# DATA EXCERPTS
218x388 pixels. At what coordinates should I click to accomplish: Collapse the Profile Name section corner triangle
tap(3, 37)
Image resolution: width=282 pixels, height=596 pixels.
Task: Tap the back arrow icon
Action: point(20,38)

# WORK INSTRUCTIONS
Nothing but an exact transcription of the records is expected.

# ANSWER TO THE PROBLEM
218x388 pixels. At what coordinates should I click to accomplish: Collapse the Profile Name section corner triangle
tap(3, 37)
Image resolution: width=282 pixels, height=596 pixels.
Task: Tap the back arrow icon
Action: point(20,38)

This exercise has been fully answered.